Frias nega ao STF uso de recursos para filme de Bolsonaro


O deputado Mário Frias (PL-SP) negou, nesta segunda-feira (25), qualquer uso de emendas parlamentares para financiar a produtora ligada às gravações da cinebiografia do ex-presidente Jair Bolsonaro.

Apontado como produtor executivo do filme, Frias é investigado em uma apuração preliminar no Supremo Tribunal Federal (STF) sobre possível desvio de finalidade na destinação de cerca de R$ 2 milhões ao Instituto Conhecer Brasil. A entidade estaria vinculada à produtora audiovisual Go Up Entertainment, responsável pelo projeto cinematográfico Dark Horse, ainda inédito e que retrata a trajetória política de Bolsonaro.
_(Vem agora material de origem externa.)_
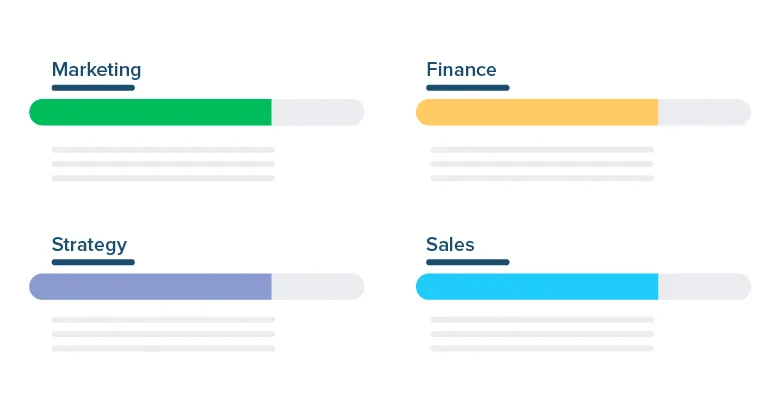
Task: Click the dark underline beneath Finance
Action: click(x=468, y=88)
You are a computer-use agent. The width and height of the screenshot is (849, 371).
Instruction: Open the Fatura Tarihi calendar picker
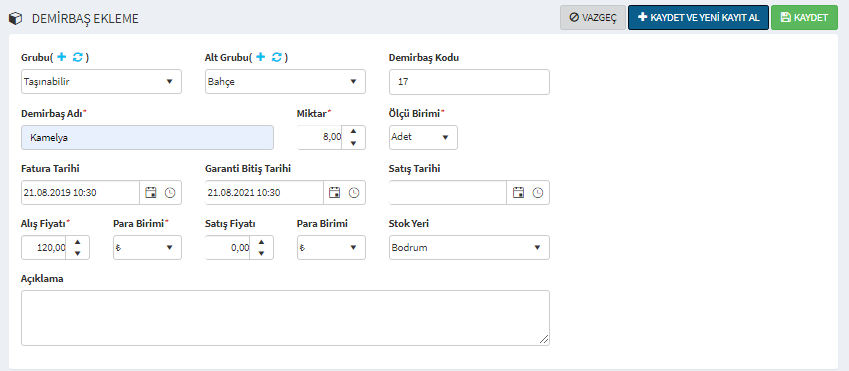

Em manifestação enviada ao ministro Flávio Dino, relator do caso, o parlamentar afirmou que a suspeita de irregularidades é “falsa, desprovida de qualquer lastro probatório e difamatória”.

Segundo Frias, as emendas foram destinadas a iniciativas voltadas à inclusão digital, empreendedorismo e esportes, sem qualquer relação com produção cinematográfica.

O deputado sustentou ainda que não há elementos nos autos que indiquem desvio de recursos públicos. Ele classificou como especulativa a tese de ligação entre pessoas jurídicas apontadas na investigação, citando apenas uma suposta coincidência de endereço como base da acusação.

O caso chegou ao STF após representação apresentada pela deputada Tabata Amaral (PSB-SP), que pediu apuração sobre a destinação dos recursos.

Frias também citou parecer técnico da Câmara dos Deputados que, segundo ele, não identificou irregularidades na aplicação das emendas.

Antes de apresentar sua manifestação, o deputado não foi localizado por oficial de Justiça em cinco tentativas de intimação. Ele estava em viagem ao exterior sem autorização formal da Câmara.

As suspeitas ganharam repercussão após informações sobre a produção do filme virem a público, incluindo conversas envolvendo o senador Flávio Bolsonaro (PL-RJ) e o banqueiro Daniel Vorcaro sobre possíveis formas de financiamento. O senador negou irregularidades e afirmou que os recursos citados seriam de natureza privada.